SET TASK:
Reproduce each line of the material below verbatim, with nothing added or omitted.

RECORDS FOR THIS TASK:
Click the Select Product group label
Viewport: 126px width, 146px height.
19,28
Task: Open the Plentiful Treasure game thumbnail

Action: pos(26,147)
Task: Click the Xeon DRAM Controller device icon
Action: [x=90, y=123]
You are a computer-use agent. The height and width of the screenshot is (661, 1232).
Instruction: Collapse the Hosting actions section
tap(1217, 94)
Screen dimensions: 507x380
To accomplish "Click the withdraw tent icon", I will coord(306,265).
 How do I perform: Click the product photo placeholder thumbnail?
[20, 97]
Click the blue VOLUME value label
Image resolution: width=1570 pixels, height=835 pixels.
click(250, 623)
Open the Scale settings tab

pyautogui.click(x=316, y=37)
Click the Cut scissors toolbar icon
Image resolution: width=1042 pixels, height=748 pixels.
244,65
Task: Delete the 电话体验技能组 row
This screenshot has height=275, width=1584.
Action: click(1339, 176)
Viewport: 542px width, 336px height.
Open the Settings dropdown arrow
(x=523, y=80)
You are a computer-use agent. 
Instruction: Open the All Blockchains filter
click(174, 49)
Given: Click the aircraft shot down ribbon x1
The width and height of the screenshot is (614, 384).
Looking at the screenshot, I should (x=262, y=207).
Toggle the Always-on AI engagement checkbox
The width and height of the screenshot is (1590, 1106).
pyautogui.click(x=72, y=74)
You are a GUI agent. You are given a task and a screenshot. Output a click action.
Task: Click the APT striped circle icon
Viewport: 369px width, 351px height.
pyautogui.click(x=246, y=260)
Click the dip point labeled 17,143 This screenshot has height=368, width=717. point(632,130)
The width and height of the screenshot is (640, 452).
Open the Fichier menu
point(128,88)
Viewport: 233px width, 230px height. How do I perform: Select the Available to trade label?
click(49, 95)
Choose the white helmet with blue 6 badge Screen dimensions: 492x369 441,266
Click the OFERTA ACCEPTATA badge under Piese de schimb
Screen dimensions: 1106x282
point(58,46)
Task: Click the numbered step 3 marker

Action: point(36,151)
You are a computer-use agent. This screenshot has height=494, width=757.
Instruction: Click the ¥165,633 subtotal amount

ANSWER IN FULL:
Click the Select Product group label
Viewport: 126px width, 146px height.
19,28
Task: Open the Plentiful Treasure game thumbnail

Action: pos(26,147)
Task: Click the Xeon DRAM Controller device icon
Action: [x=90, y=123]
You are a computer-use agent. The height and width of the screenshot is (661, 1232).
Instruction: Collapse the Hosting actions section
tap(1217, 94)
Screen dimensions: 507x380
To accomplish "Click the withdraw tent icon", I will coord(306,265).
 How do I perform: Click the product photo placeholder thumbnail?
[20, 97]
Click the blue VOLUME value label
Image resolution: width=1570 pixels, height=835 pixels.
click(250, 623)
Open the Scale settings tab

pyautogui.click(x=316, y=37)
Click the Cut scissors toolbar icon
Image resolution: width=1042 pixels, height=748 pixels.
244,65
Task: Delete the 电话体验技能组 row
This screenshot has height=275, width=1584.
Action: click(1339, 176)
Viewport: 542px width, 336px height.
Open the Settings dropdown arrow
(x=523, y=80)
You are a computer-use agent. 
Instruction: Open the All Blockchains filter
click(174, 49)
Given: Click the aircraft shot down ribbon x1
The width and height of the screenshot is (614, 384).
Looking at the screenshot, I should (x=262, y=207).
Toggle the Always-on AI engagement checkbox
The width and height of the screenshot is (1590, 1106).
pyautogui.click(x=72, y=74)
You are a GUI agent. You are given a task and a screenshot. Output a click action.
Task: Click the APT striped circle icon
Viewport: 369px width, 351px height.
pyautogui.click(x=246, y=260)
Click the dip point labeled 17,143 This screenshot has height=368, width=717. point(632,130)
The width and height of the screenshot is (640, 452).
Open the Fichier menu
point(128,88)
Viewport: 233px width, 230px height. How do I perform: Select the Available to trade label?
click(49, 95)
Choose the white helmet with blue 6 badge Screen dimensions: 492x369 441,266
Click the OFERTA ACCEPTATA badge under Piese de schimb
Screen dimensions: 1106x282
point(58,46)
Task: Click the numbered step 3 marker

Action: point(36,151)
You are a computer-use agent. This screenshot has height=494, width=757.
Instruction: Click the ¥165,633 subtotal amount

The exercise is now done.